Top of Exercise data

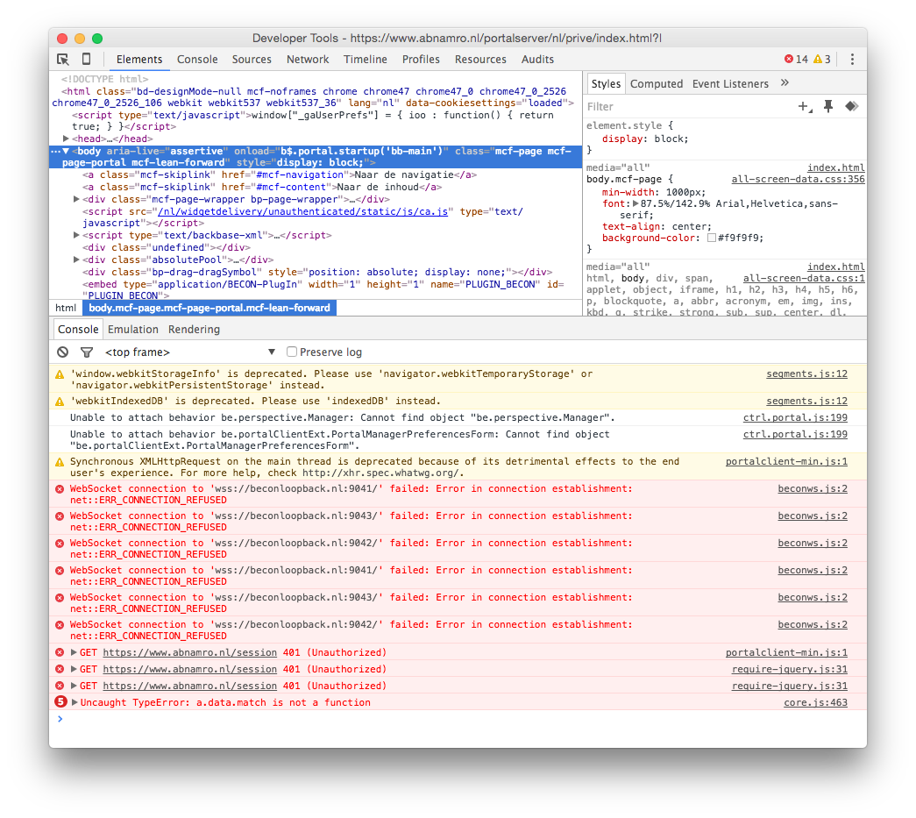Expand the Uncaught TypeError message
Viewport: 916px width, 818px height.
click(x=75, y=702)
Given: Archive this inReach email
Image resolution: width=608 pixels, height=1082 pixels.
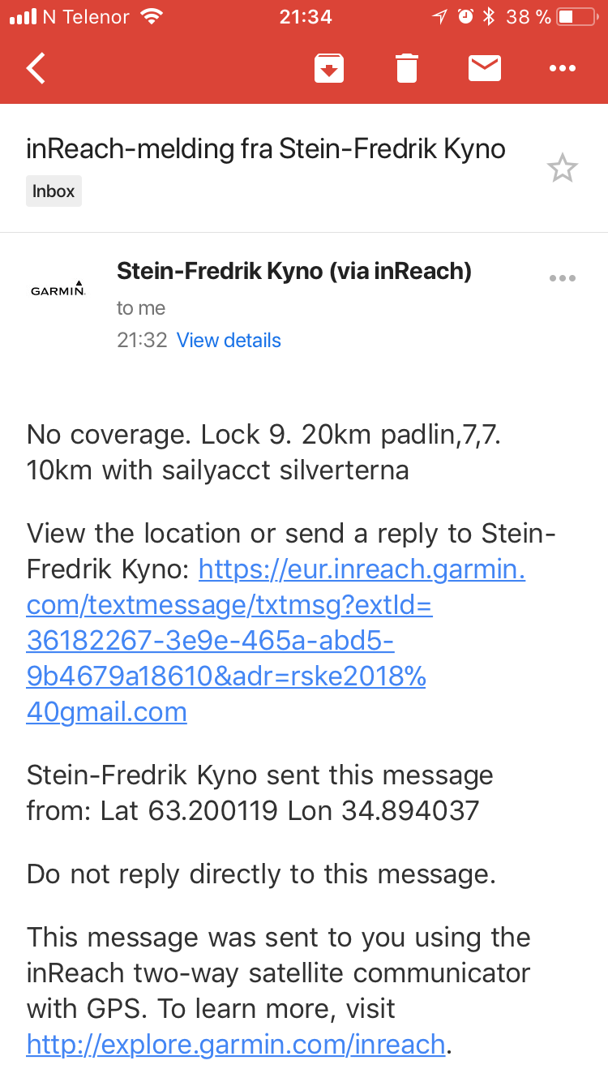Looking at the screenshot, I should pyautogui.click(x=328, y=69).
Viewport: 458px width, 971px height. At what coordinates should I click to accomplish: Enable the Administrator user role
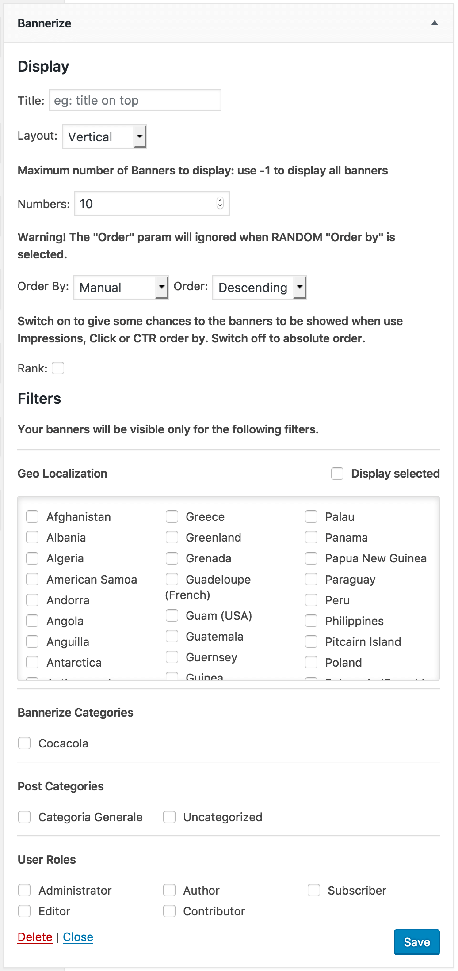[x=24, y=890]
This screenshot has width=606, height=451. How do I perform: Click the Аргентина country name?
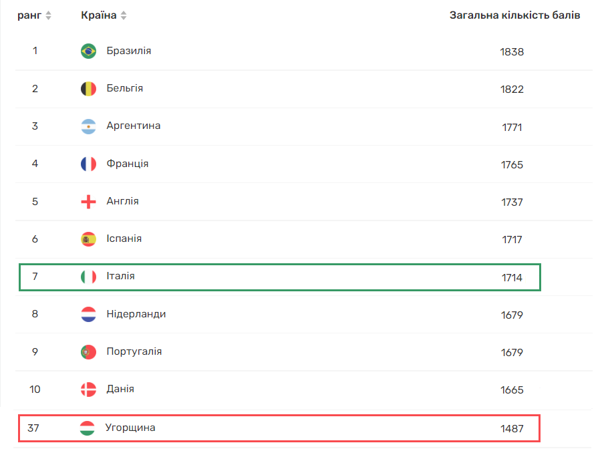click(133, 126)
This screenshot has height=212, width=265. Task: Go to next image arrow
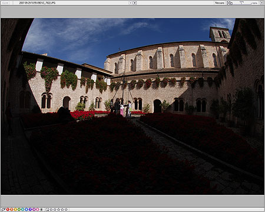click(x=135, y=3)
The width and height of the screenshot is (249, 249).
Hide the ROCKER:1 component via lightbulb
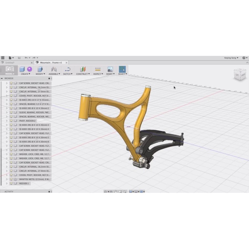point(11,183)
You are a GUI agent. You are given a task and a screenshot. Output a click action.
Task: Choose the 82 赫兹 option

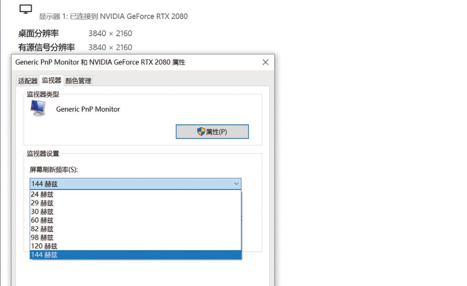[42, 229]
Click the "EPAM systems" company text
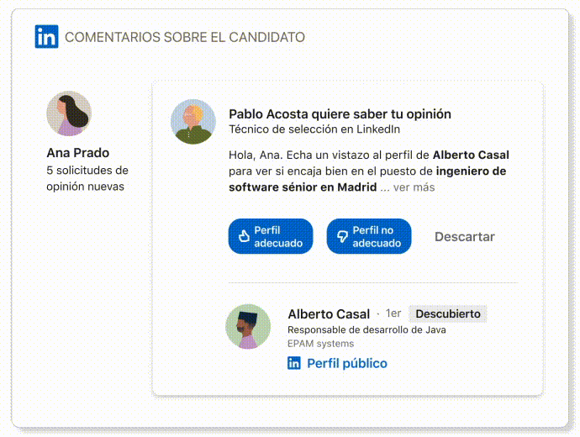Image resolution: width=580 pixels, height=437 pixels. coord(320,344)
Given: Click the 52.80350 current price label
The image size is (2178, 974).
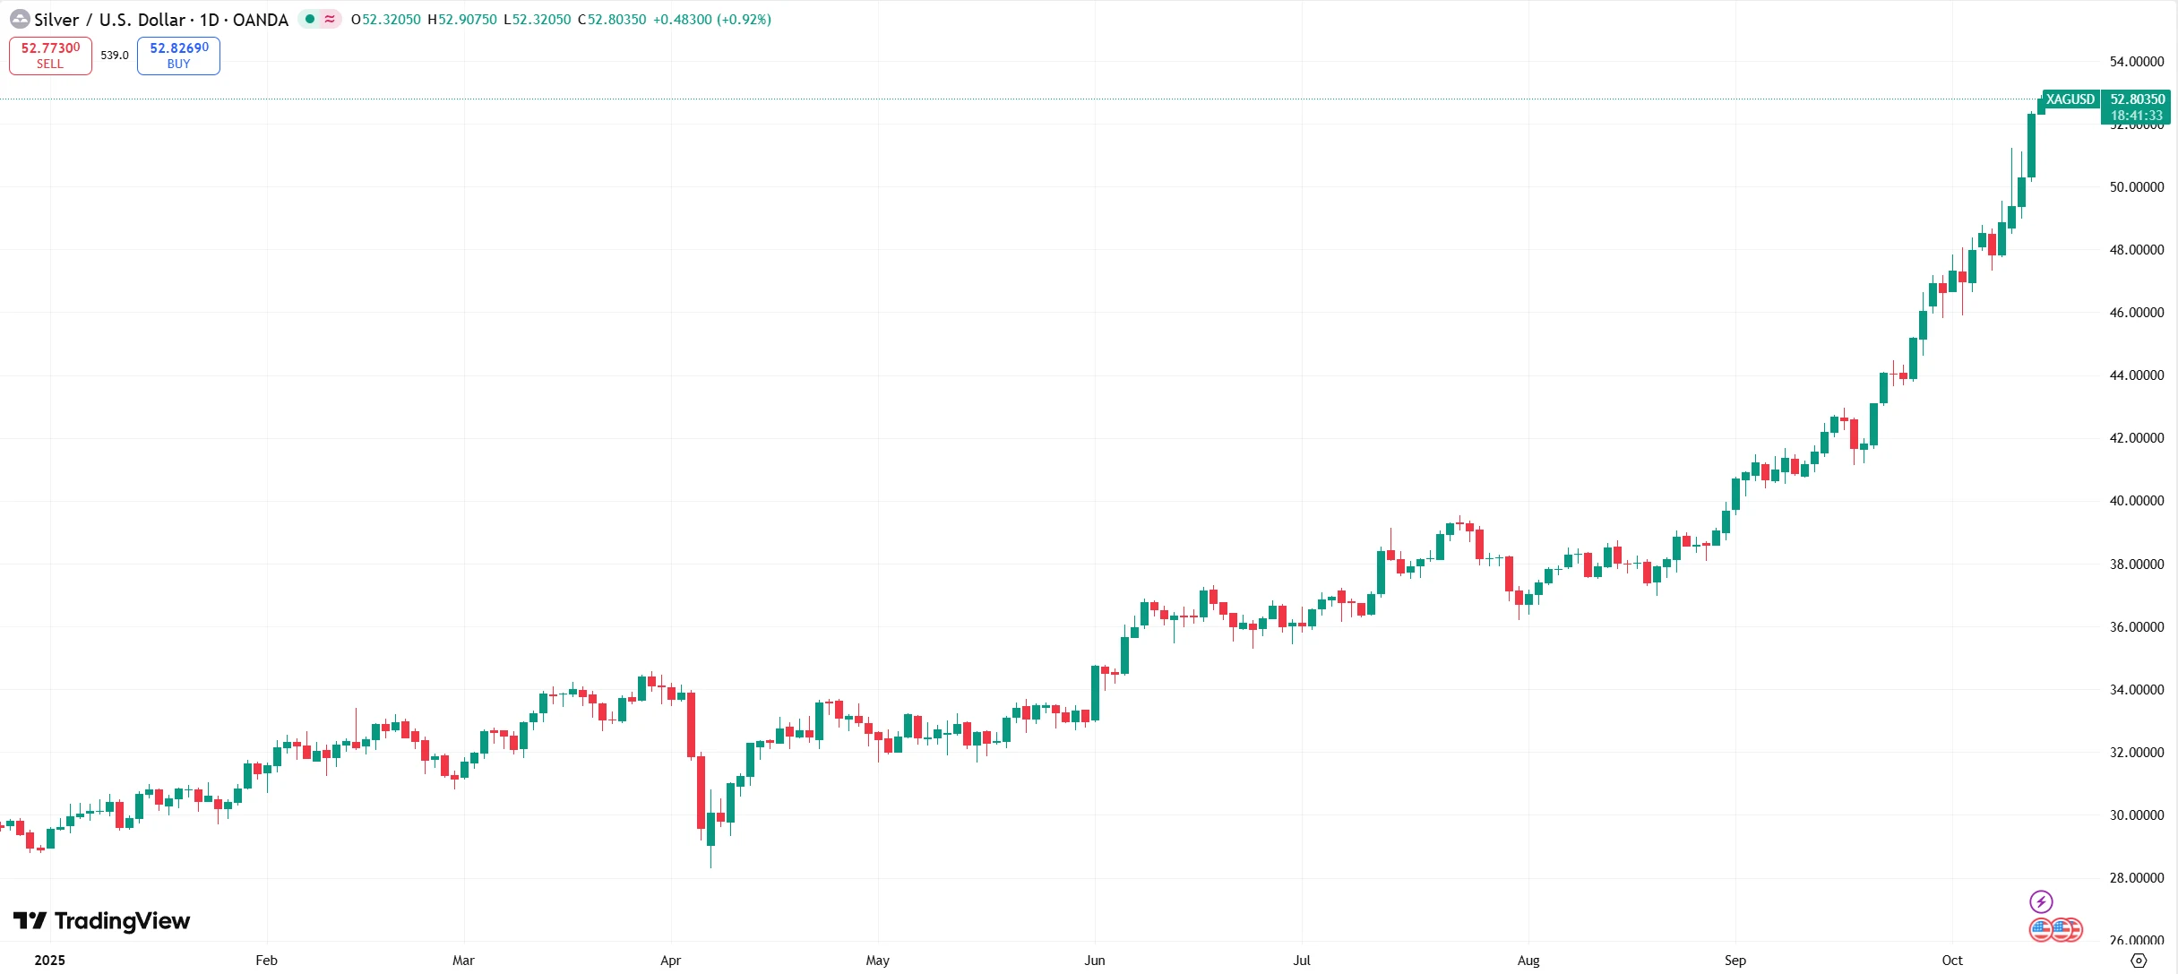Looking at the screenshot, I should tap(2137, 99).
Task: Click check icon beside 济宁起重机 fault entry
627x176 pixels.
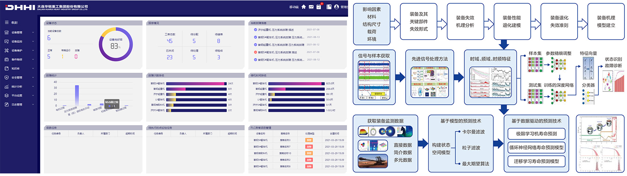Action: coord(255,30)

Bottom of Exercise data

_Activity:_ I would like you to retype exactly the lines running from the one containing "Hide the ROCKER:1 component via lightbulb" to the last line of the entries, both included, leaving all pictures out.

_Completed exercise:_
Hide the ROCKER:1 component via lightbulb
point(11,183)
You are a GUI agent. You are given a task and a screenshot. Output a click action.
Task: Choose the 82 赫兹 option

[42, 229]
Click the "EPAM systems" company text
Image resolution: width=580 pixels, height=437 pixels. coord(320,344)
Given: Click the 52.80350 current price label
The image size is (2178, 974).
Looking at the screenshot, I should tap(2137, 99).
Task: Click check icon beside 济宁起重机 fault entry
627x176 pixels.
Action: coord(255,30)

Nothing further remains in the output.